A guide by London Shortwave
Radio interference is a major problem in big cities when it comes to indoor shortwave reception. One effective solution I have found is to head for the local park and engage in scanning the bands there. However, since my time for making such outdoor trips is limited, I would always feel like I am missing out on a lot of radio action by monitoring a single frequency, which is all you can do with a standard shortwave radio. There are so many signals out there — which one should I go for? This inspired me to put together a lightweight, portable set-up that would let me capture large chunks of the shortwave radio spectrum out in the field, which I could later explore in detail. After two years of experimenting with various Software Defined Radio (SDR) technologies I am pleased to report that I finally have a solution that works well for this purpose.

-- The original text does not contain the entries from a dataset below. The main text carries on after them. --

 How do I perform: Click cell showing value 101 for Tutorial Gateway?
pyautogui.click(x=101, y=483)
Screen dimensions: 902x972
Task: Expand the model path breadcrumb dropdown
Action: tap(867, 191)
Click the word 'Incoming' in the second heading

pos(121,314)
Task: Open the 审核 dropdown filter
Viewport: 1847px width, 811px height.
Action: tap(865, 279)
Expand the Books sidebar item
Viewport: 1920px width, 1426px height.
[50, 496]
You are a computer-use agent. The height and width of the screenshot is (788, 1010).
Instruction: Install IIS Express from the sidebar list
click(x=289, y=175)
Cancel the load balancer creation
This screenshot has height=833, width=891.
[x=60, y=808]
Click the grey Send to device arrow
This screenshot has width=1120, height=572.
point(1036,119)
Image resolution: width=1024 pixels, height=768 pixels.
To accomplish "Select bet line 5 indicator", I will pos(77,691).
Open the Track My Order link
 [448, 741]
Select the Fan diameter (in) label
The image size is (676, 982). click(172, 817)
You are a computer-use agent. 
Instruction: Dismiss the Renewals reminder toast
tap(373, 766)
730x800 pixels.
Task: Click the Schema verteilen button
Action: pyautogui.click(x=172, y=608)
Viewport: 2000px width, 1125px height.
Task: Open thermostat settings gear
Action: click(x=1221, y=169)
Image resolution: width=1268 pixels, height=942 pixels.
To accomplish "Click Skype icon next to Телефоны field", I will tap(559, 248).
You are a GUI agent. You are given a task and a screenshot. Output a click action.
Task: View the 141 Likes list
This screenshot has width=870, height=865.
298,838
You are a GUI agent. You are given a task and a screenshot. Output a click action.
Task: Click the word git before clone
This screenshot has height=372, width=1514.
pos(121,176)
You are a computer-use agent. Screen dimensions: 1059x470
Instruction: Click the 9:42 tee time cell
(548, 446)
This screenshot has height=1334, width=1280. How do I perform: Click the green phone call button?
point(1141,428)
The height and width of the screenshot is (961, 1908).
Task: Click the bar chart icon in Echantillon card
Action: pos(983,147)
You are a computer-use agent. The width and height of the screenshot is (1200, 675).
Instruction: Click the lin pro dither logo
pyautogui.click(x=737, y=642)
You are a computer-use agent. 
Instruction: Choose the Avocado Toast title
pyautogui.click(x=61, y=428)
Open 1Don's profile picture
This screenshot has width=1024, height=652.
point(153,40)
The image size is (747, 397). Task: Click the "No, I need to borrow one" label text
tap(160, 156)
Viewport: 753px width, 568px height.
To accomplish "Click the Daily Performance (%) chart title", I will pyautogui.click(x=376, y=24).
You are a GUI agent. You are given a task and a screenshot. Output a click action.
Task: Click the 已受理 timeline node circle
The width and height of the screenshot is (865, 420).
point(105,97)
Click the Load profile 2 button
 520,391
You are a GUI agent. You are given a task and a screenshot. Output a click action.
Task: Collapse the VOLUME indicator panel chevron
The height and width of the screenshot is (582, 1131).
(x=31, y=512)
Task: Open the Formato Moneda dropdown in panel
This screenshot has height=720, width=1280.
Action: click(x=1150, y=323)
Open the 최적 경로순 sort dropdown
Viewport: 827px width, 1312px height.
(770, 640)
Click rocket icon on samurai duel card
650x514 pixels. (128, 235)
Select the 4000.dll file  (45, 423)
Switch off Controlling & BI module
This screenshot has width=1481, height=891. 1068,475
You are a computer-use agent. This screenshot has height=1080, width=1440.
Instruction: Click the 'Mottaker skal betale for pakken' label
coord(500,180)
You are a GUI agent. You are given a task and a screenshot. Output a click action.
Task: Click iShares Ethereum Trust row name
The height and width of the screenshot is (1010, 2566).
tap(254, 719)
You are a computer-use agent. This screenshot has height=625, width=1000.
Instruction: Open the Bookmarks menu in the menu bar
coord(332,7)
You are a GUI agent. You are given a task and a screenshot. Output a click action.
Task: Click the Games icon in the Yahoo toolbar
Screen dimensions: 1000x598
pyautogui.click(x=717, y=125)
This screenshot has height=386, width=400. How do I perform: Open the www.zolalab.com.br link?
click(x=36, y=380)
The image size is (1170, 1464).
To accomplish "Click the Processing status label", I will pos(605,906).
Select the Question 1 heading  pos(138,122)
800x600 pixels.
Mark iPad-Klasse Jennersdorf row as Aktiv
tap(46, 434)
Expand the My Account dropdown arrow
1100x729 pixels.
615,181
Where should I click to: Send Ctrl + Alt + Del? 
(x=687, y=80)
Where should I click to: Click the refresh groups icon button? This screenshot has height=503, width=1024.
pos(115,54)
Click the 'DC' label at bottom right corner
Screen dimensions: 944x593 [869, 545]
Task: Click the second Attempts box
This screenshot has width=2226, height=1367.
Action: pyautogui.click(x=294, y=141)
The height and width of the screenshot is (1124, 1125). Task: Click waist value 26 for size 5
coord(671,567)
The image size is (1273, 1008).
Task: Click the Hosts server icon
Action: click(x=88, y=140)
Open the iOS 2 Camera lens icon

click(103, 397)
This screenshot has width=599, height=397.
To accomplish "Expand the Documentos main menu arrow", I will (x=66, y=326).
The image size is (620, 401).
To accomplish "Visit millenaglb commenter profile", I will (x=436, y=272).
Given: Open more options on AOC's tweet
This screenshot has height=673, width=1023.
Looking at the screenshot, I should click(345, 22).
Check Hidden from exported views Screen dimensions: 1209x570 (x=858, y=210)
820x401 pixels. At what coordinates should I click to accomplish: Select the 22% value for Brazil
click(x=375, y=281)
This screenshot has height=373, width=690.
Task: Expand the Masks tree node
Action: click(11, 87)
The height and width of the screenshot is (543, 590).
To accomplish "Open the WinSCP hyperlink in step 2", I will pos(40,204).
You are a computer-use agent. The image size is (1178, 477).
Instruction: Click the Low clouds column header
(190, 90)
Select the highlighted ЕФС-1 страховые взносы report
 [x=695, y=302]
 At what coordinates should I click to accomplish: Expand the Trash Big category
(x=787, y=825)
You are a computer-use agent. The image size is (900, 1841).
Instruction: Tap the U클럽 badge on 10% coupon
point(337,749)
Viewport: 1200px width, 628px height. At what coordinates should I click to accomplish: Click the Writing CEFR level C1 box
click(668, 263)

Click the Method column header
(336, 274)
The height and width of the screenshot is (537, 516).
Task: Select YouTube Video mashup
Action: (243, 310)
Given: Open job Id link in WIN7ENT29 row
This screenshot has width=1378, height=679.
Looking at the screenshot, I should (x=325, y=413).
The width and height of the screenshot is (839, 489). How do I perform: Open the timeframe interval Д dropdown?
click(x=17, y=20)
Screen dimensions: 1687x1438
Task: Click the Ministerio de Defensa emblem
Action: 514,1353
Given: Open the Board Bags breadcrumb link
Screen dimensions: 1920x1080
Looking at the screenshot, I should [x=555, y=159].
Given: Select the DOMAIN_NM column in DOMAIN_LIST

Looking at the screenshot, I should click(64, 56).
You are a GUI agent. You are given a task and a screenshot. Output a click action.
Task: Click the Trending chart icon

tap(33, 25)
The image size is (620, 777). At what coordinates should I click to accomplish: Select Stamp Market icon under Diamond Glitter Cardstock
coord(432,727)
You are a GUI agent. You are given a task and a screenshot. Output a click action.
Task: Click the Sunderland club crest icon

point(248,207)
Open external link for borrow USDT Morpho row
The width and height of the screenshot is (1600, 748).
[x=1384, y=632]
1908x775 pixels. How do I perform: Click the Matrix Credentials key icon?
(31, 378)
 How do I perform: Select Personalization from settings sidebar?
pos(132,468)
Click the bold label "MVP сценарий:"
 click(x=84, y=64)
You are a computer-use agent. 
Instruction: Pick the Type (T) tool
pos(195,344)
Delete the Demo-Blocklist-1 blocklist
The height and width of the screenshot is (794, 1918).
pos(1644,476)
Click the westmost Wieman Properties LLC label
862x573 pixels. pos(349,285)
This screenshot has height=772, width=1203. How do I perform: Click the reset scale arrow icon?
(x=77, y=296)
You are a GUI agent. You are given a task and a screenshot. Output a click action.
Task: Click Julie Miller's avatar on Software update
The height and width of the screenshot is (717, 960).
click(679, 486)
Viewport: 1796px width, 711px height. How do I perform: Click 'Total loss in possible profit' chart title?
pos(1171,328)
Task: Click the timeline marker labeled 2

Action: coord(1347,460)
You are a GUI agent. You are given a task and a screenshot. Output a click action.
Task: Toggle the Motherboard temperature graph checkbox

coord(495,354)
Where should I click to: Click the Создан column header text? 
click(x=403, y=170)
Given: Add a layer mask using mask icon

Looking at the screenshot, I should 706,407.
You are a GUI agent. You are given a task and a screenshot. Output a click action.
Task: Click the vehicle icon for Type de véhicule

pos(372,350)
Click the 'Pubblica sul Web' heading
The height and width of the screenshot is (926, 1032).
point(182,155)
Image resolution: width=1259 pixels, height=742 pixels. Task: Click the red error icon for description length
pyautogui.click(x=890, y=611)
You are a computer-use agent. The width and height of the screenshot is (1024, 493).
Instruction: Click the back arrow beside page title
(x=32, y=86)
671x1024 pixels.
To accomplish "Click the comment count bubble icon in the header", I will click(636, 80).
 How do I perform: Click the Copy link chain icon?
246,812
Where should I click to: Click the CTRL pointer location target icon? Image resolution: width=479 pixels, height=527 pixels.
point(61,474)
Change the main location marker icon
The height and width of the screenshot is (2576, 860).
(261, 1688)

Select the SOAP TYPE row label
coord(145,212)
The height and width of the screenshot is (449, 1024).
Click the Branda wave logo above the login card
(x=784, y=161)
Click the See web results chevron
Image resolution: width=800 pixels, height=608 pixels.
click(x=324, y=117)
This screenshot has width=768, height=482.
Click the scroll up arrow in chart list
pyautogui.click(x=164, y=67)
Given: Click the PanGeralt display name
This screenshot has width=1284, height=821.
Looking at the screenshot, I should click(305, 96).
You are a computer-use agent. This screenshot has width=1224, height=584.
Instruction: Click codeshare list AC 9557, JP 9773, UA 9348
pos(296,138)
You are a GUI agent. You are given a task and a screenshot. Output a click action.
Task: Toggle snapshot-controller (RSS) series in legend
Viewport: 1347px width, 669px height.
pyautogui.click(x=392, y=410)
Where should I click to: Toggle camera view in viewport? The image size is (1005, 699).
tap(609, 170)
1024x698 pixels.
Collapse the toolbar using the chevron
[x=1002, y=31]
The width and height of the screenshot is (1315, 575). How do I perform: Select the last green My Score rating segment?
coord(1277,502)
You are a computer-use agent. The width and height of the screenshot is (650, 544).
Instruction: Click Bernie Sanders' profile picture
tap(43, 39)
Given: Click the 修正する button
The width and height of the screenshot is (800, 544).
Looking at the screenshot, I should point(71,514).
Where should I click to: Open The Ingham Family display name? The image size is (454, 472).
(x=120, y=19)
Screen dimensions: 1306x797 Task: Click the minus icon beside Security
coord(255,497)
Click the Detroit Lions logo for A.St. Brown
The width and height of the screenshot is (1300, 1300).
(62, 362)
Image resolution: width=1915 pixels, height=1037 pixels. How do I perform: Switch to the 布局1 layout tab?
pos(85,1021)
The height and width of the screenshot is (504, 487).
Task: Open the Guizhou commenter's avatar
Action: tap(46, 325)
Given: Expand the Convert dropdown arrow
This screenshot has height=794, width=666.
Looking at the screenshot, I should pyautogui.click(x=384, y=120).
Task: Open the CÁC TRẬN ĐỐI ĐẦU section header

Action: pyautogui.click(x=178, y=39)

A good SDR can give the user access to large portions of the radio spectrum via a graphical user interface. The user can then either process a specified part of it in realtime or record the chosen spectrum window in its entirety onto disk and analyse it later with the supplied software. Here is a short video showing the playback of one of such spectrum captures I made in a London park in September 2016. Note the final part where I zoom out to show the entire recorded frequency range (covering two broadcast bands with one ham band in the middle!):
A ham from Thailand HS1LCI talking to another in France at 1747z 07/09/16 (2x6m dipole RX ANT) #OutdoorSpectrumGrab pic.twitter.com/ZaIOa9rZp9
— London Shortwave (@LondonShortwave) 9 September 2016
Below is the list of the components I have used to put together my “portable spectrum capture lab”.
I bought this tablet in July 2014, based on the following criteria: the device had to have a reasonably powerful Intel processor, running the Windows 8 operating system. I believe that there are currently models on the market that are at least as powerful and are substantially cheaper (<$100).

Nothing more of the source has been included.